### PROBLEM:
Please filter the data down to the lines that include the word "size" and copy them.

### EXERCISE MATERIAL:
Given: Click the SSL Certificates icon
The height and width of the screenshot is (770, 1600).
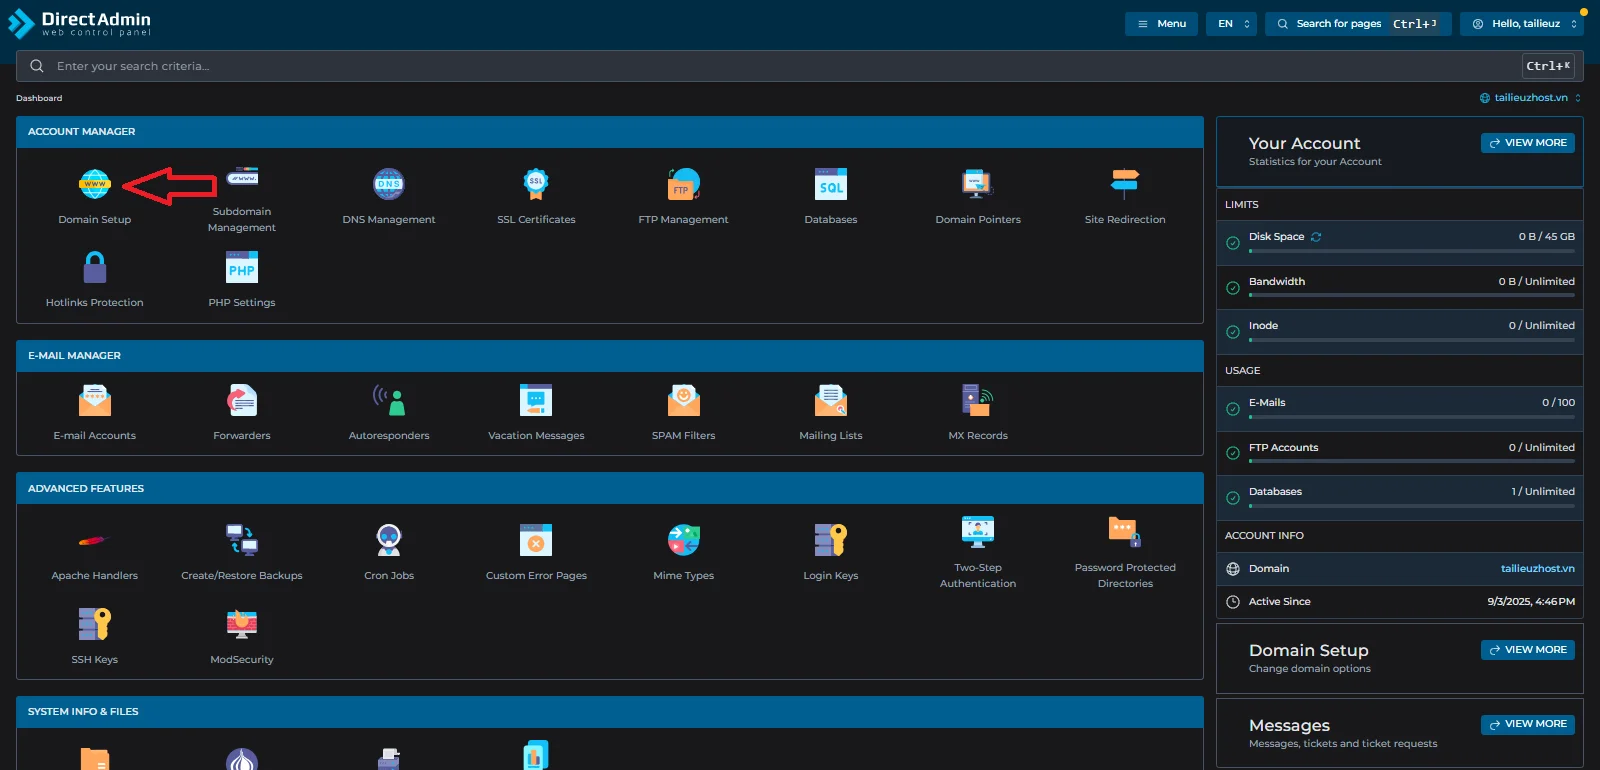Looking at the screenshot, I should tap(536, 185).
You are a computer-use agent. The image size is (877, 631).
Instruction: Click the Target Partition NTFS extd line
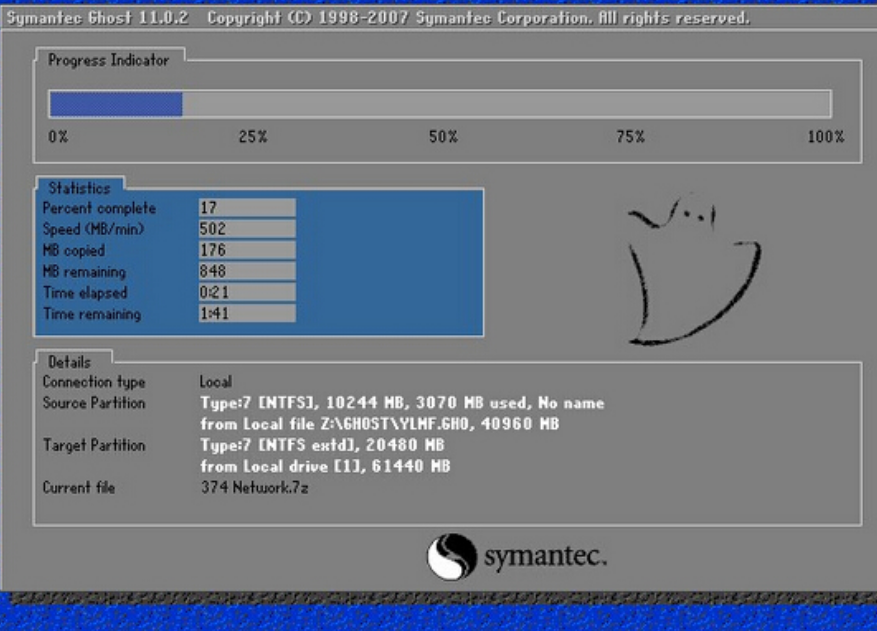pos(321,445)
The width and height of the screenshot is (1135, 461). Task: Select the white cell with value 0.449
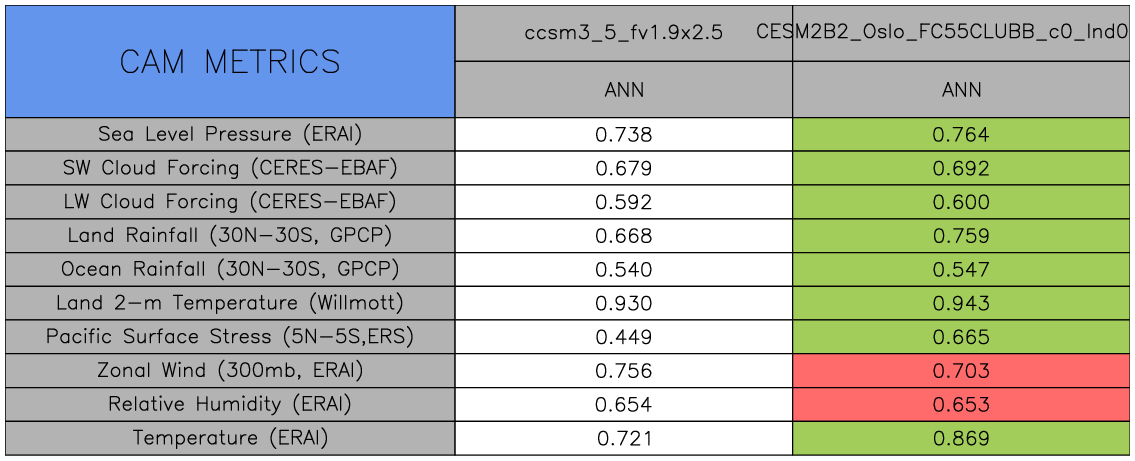pyautogui.click(x=624, y=337)
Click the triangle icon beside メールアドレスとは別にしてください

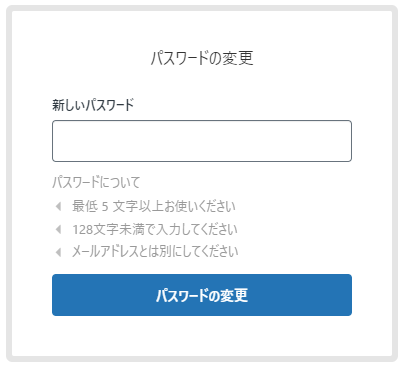pyautogui.click(x=58, y=252)
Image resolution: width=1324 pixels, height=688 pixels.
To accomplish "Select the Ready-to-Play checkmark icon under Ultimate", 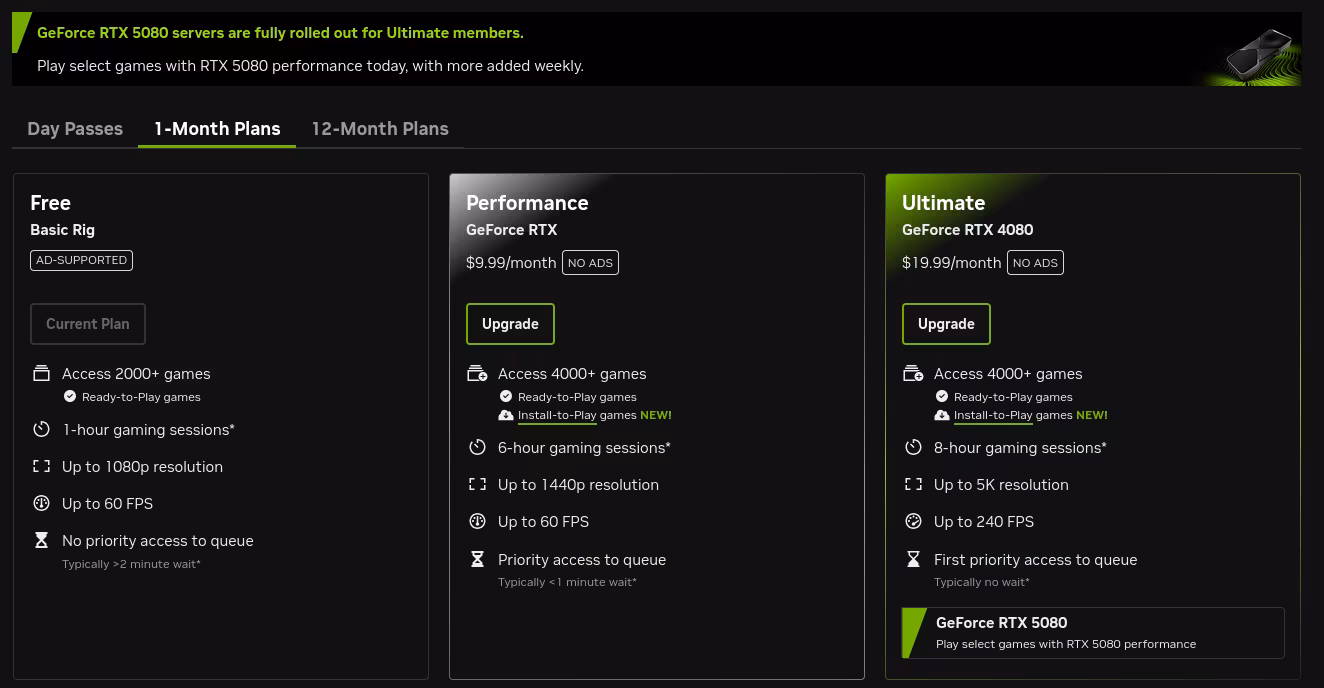I will click(x=941, y=396).
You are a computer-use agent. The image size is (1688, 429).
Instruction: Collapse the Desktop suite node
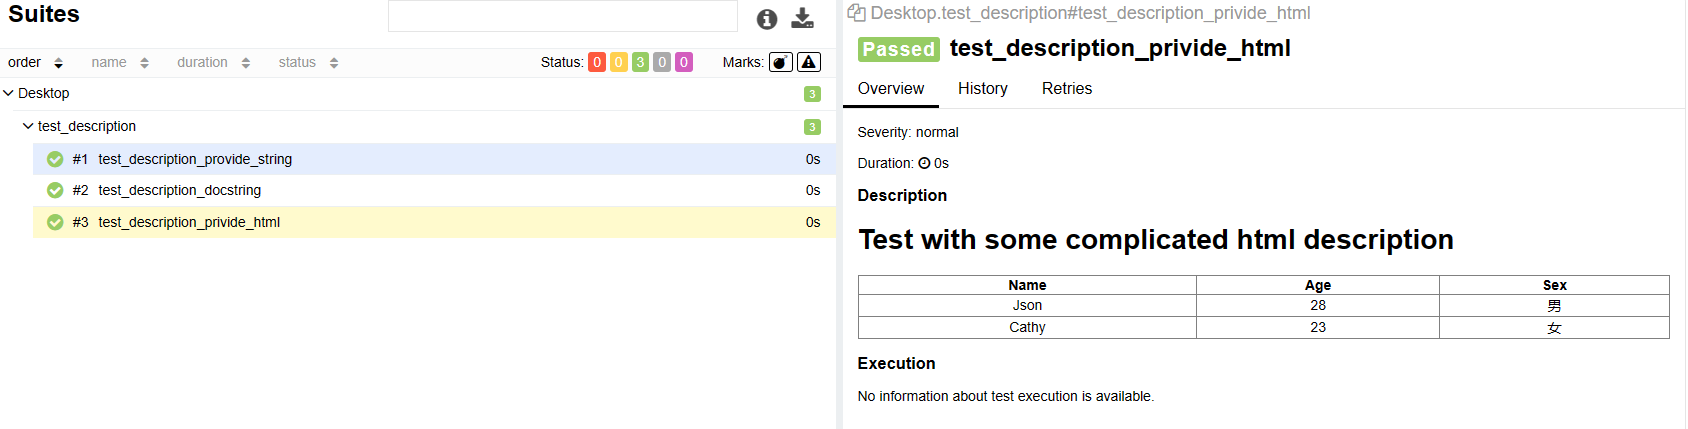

### TASK ANSWER:
You are a computer-use agent. The image size is (877, 631).
You are a computer-use agent. The image size is (1688, 429).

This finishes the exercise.